Clyde Raymond Near, Appellant, v. W. K. Cunningham, Jr., Superintendent of the Virginia State Penitentiary, Appellee, 313 F.2d 929 (4th Cir. 1963)Annotate this Case
Argued September 27, 1962
Decided January 7, 1963
W. A. Hall, Jr., Richmond, Va. (Robert Randolph Jones, and W. Griffith Purcell, Richmond, Va., on brief), for appellant.
Reno S. Harp, III, Asst. Atty. Gen. of Va. (Robert Y. Button, Atty. Gen. of Va., on brief), for appellee.
Before SOBELOFF, Chief Judge, J. SPENCER BELL, Circuit Judge, and JOHN PAUL, District Judge.
J. SPENCER BELL, Circuit Judge.
This is an appeal from a denial by the District Court for the Eastern District of Virginia of a petition for a Writ of Habeas Corpus.

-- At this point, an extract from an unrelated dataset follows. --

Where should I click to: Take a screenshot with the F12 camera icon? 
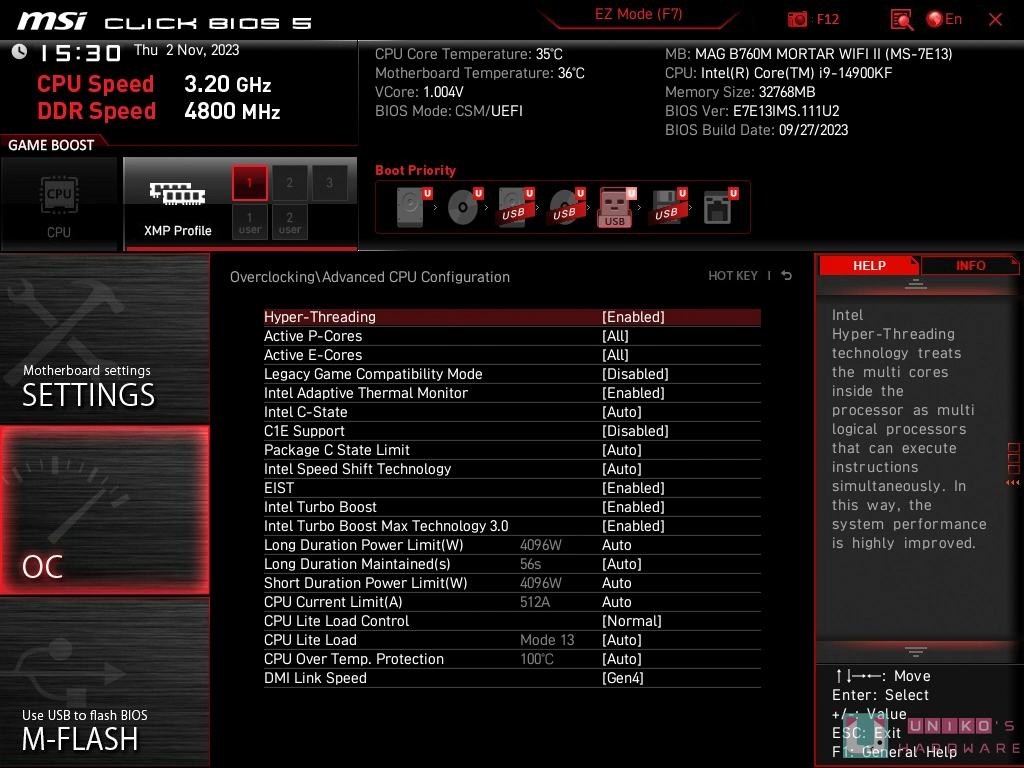[798, 19]
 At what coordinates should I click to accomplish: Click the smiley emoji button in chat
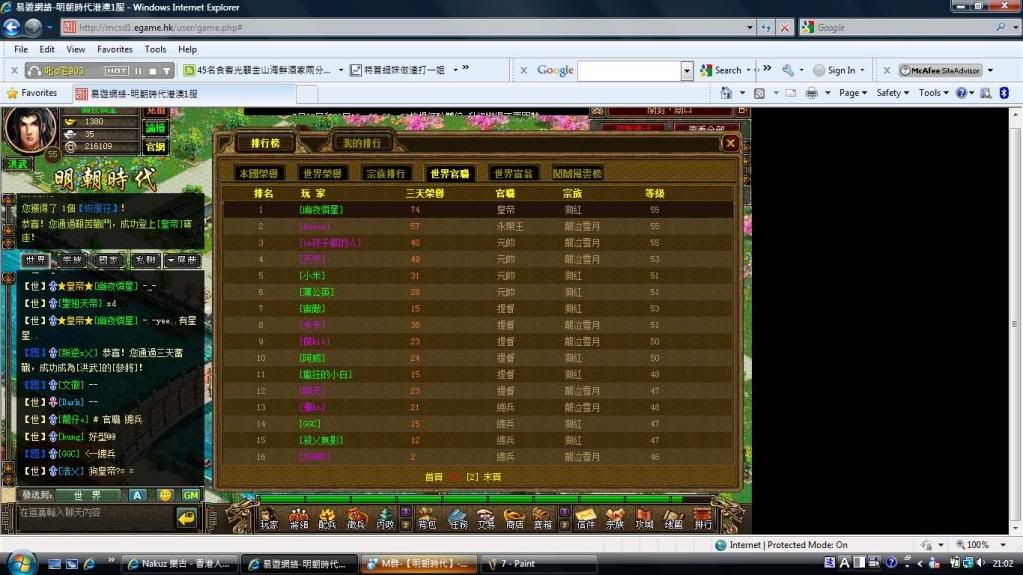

On December 8, 1958, Clyde Raymond Near, the petitioner, was indicted for murder by the grand jury of Powhatan County, Virginia. On January 6, 1959, an attorney was appointed to represent petitioner. Trial was held in the Circuit Court of Powhatan County on May 26 and 27, 1959. The jury found Near guilty of murder in the first degree, and fixed punishment at death. On August 4, 1959, the Circuit Court of Powhatan County, after taking testimony and hearing argument, denied Near's motion to set aside the verdict upon the grounds, among others, that the jury had been permitted to mingle with the spectators during the recesses of the trial and had been prejudiced by remarks made within their hearing. On October 14, 1959, and November 27, 1959, Near filed further motions to set aside the judgment because of alleged misconduct of a juror who had discussed the case with several persons and had listened to news telecasts concerning the trial, contrary to the judge's instructions. The Circuit Court of Powhatan County denied both motions without making any findings of fact or entering any written order in connection therewith. The Supreme Court of Appeals of Virginia affirmed the judgment of August 4, 1959. Near v. Commonwealth, 202 Va. 20, 116 S.E.2d 85 (1960), and the Supreme Court of the United States denied certiorari. Near v. Virginia, 365 U.S. 873, 81 S. Ct. 907, 5 L. Ed. 2d 862 (1961).

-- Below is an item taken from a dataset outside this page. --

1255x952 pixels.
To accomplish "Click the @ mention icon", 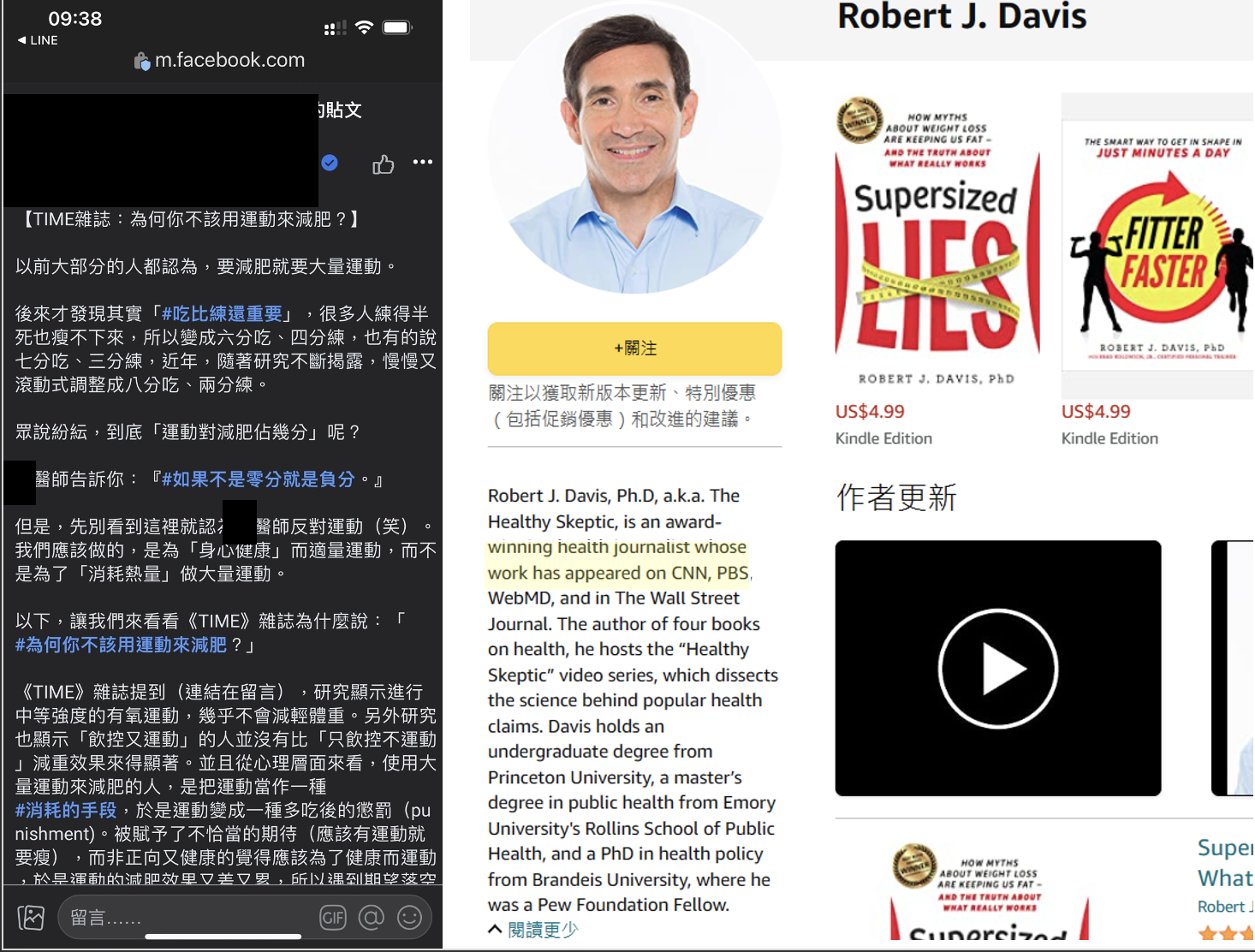I will click(372, 918).
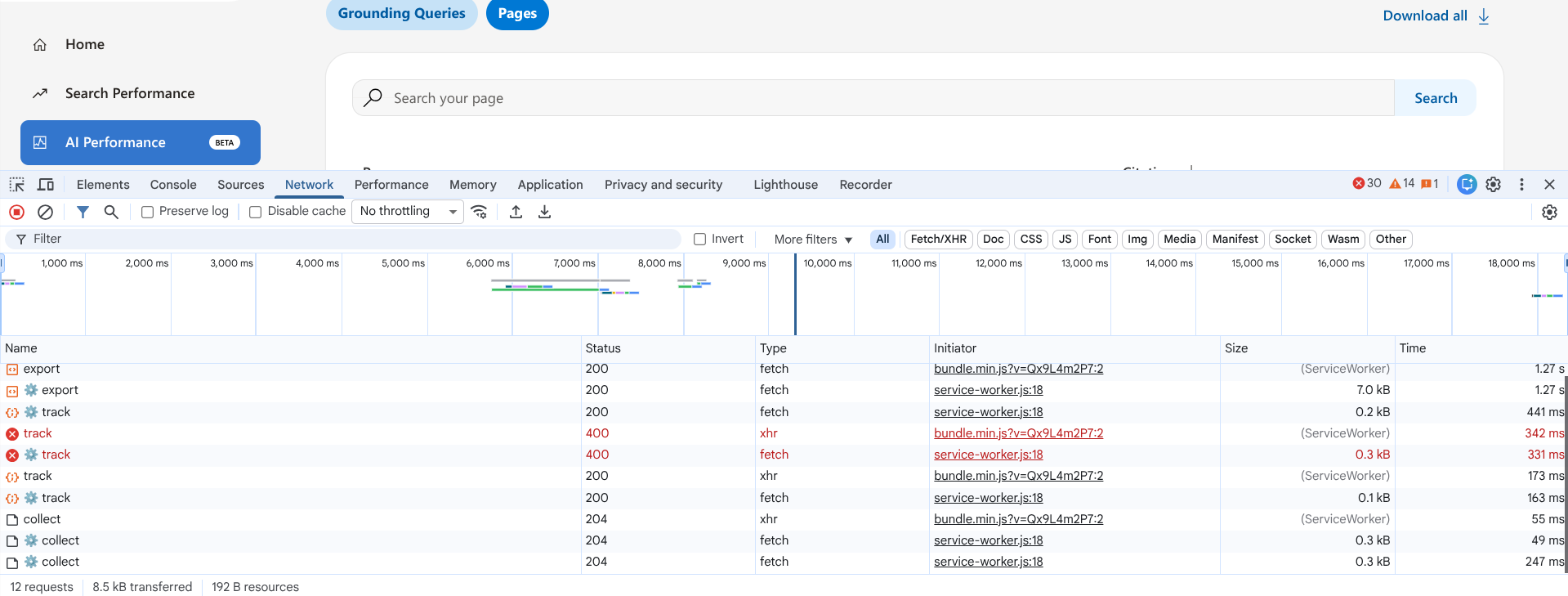Expand the More filters menu
Image resolution: width=1568 pixels, height=596 pixels.
(813, 240)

Near filed a petition for a Writ of Habeas Corpus in the Supreme Court of Appeals of Virginia in which he alleged the same grounds as are alleged in the instant petition. That Court denied the petition on November 22, 1961. In its order the Court responded to the allegation that prisoner was not present when the decision was made to allow the jury to separate by pointing out that the formal entries on the record showed that the prisoner was personally present at every stage of the trial, and that under its rules the record may not be controverted. The Supreme Court of the United States denied certiorari. Near v. Cunningham, 369 U.S. 862, 82 S. Ct. 951, 8 L. Ed. 2d 19 (1962). Near then brought the instant petition for a Writ of Habeas Corpus under 28 U.S.C.A. § 2241 et seq.

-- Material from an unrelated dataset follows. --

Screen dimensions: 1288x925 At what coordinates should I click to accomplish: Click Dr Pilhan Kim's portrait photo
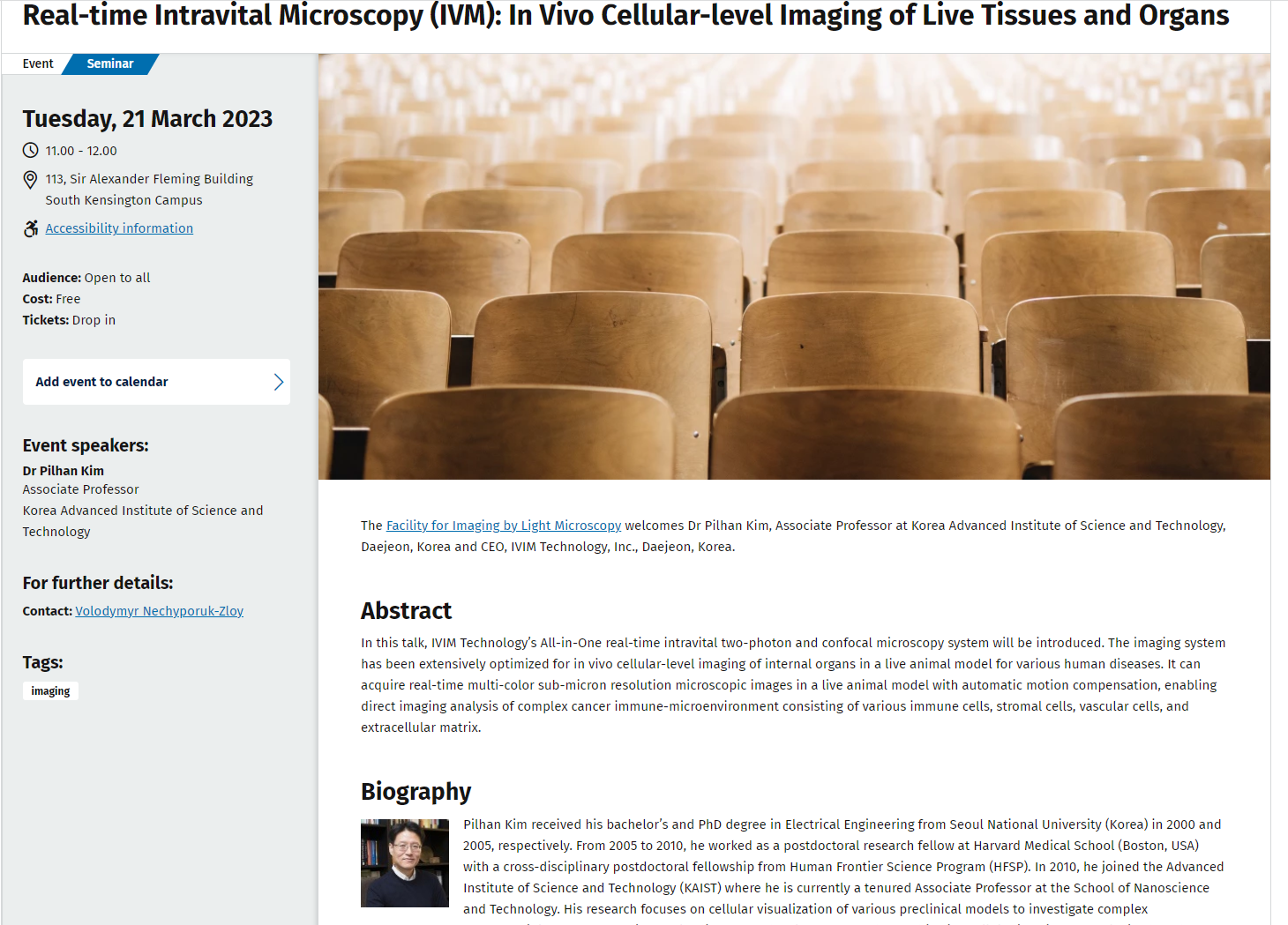(x=405, y=863)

The petition alleges two grounds for issuance of the writ. It is claimed that petitioner was denied due process of the law in that he was not present in the trial judge's chambers when the judge, counsel for petitioner, and the attorney for the Commonwealth agreed that the jury would not be sequestered and kept together under the custody of an officer during recesses of the court. It is also alleged that Near's constitutional right to due process of the law was denied him in that the verdict of the jury below was prejudiced by statements of spectators on the courthouse lawn made in the presence of the jurors during recesses of the trial, or that at the least, the integrity of the verdict was thereby impugned to a degree sufficient to make it void under the Fourteenth Amendment to the United States Constitution. It is alleged that the statements made included opinions of the spectators as to the proper punishment of the petitioner, including opinions that the petitioner should be killed.
Counsel have agreed as to the substance of the testimony of each witness taken at the trial and at the hearing of August 4, 1959.
* Petitioner's first claim is based on the contention that due process guarantees to an accused the right to be present at every stage of his trial for a felony, especially where capital punishment is involved. So fundamental is this right that it may not be waived. Hopt v. Utah, 110 U.S. 574, 4 S. Ct. 202, 28 L. Ed. 262 (1884). The courts of Virginia have jealously guarded this right in a long line of decisions culminating in Noell v. Commonwealth, 135 Va. 600, 115 S.E. 679, 30 A.L.R. 1345 (1923). In that case, Justice Kelly, after pointing out that the Virginia statute (Sec. 19.1-240 Code of Va. (1950)) was merely declaratory of the common law principle, held that "* * * conformity to the rule is essential to jurisdiction, and the accused cannot waive it". Citing with approval Hopt v. Utah, supra.
The record of the original trial showed two entries with respect to the prisoner's presence during the trial. An earlier entry showed that the Commonwealth Attorney and counsel for the defendant, with the judge, went into the judge's chambers, where it was agreed that the jurors should not be kept together during the recesses of the trial. A final entry on the record states as follows:
"The Court certifies that at all times during the trial of this case the accused was personally present."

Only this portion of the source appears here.